§ **Assignment**
Exact copy, no pictures: return all the data below as written.

§ **Exercise materials**
§ §

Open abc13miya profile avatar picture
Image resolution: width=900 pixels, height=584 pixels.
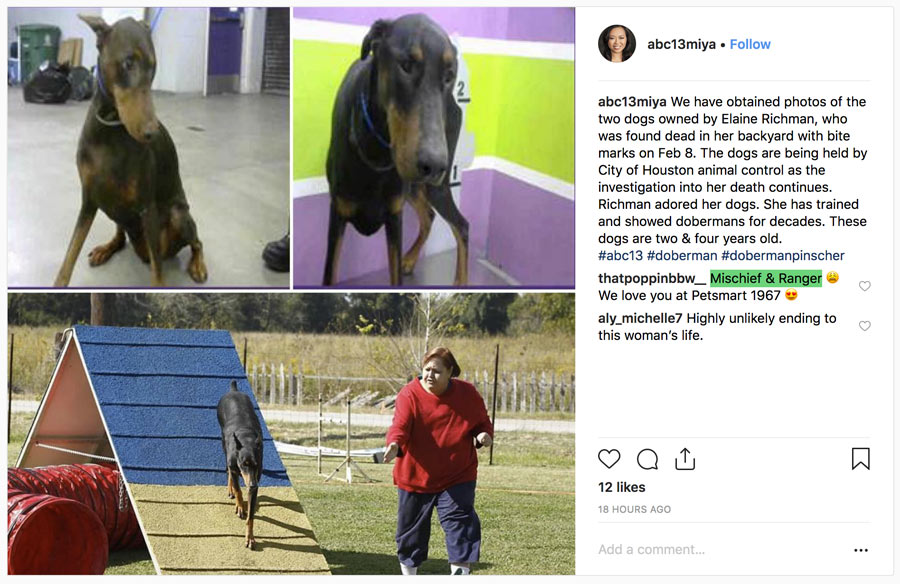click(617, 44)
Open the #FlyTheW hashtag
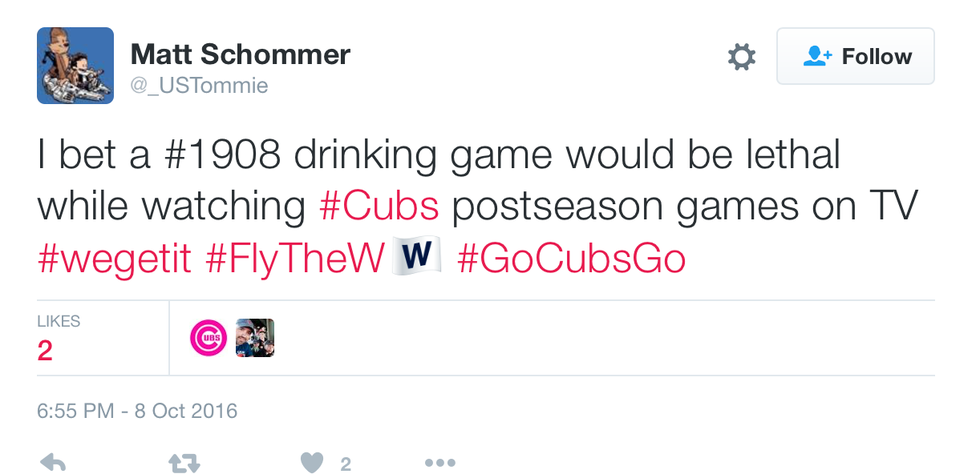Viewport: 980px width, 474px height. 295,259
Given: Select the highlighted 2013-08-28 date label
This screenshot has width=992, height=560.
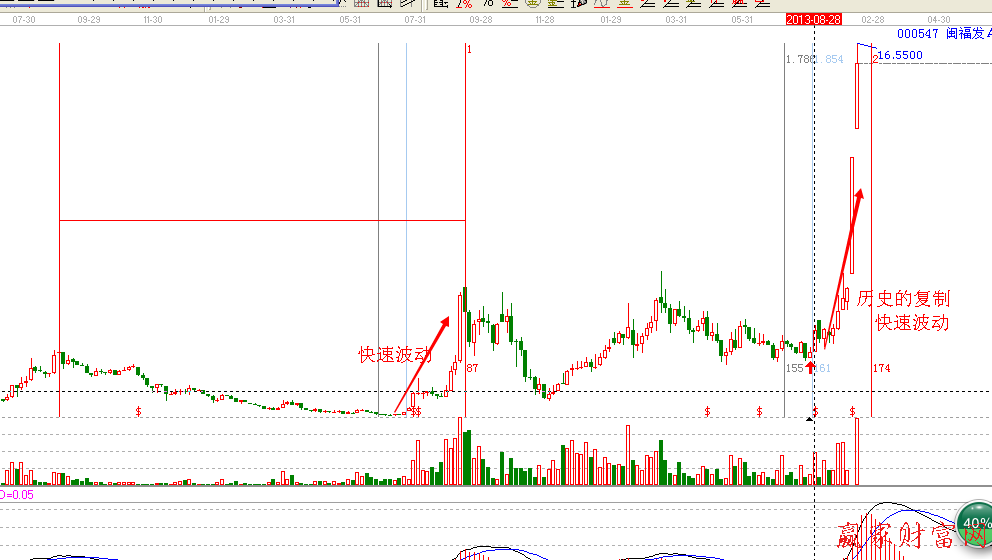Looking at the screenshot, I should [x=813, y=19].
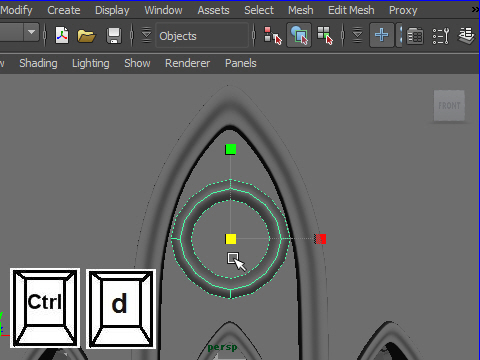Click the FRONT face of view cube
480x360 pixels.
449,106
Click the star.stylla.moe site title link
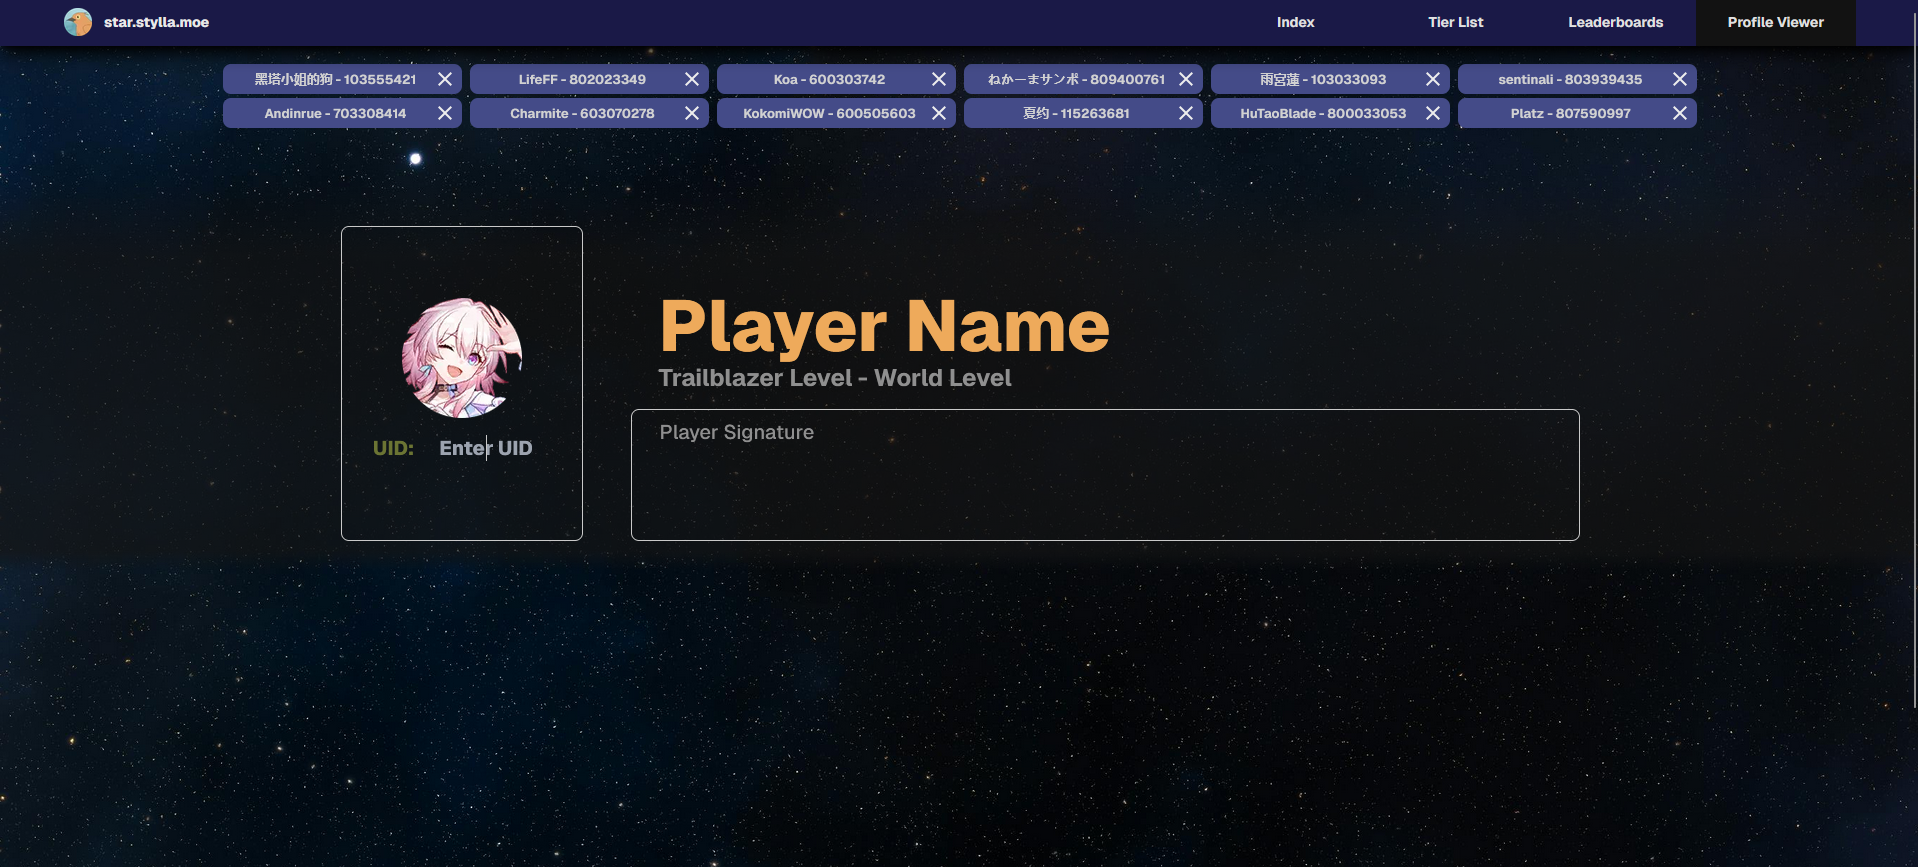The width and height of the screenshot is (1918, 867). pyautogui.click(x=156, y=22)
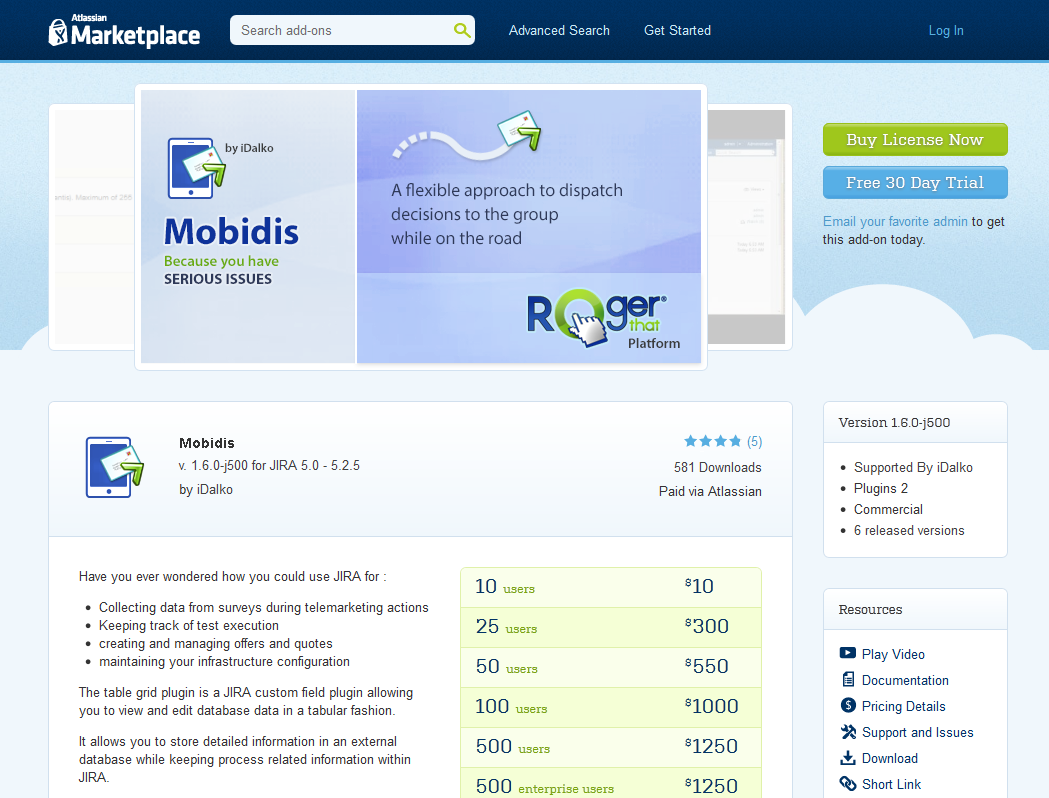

§ §

§ **Finished task**
Open abc13miya profile avatar picture
Image resolution: width=900 pixels, height=584 pixels.
click(617, 44)
Open the #FlyTheW hashtag
Viewport: 980px width, 474px height. 295,259
Given: Select the highlighted 2013-08-28 date label
This screenshot has width=992, height=560.
Looking at the screenshot, I should [x=813, y=19].
Click the FRONT face of view cube
480x360 pixels.
449,106
Click the star.stylla.moe site title link
The width and height of the screenshot is (1918, 867). pyautogui.click(x=156, y=22)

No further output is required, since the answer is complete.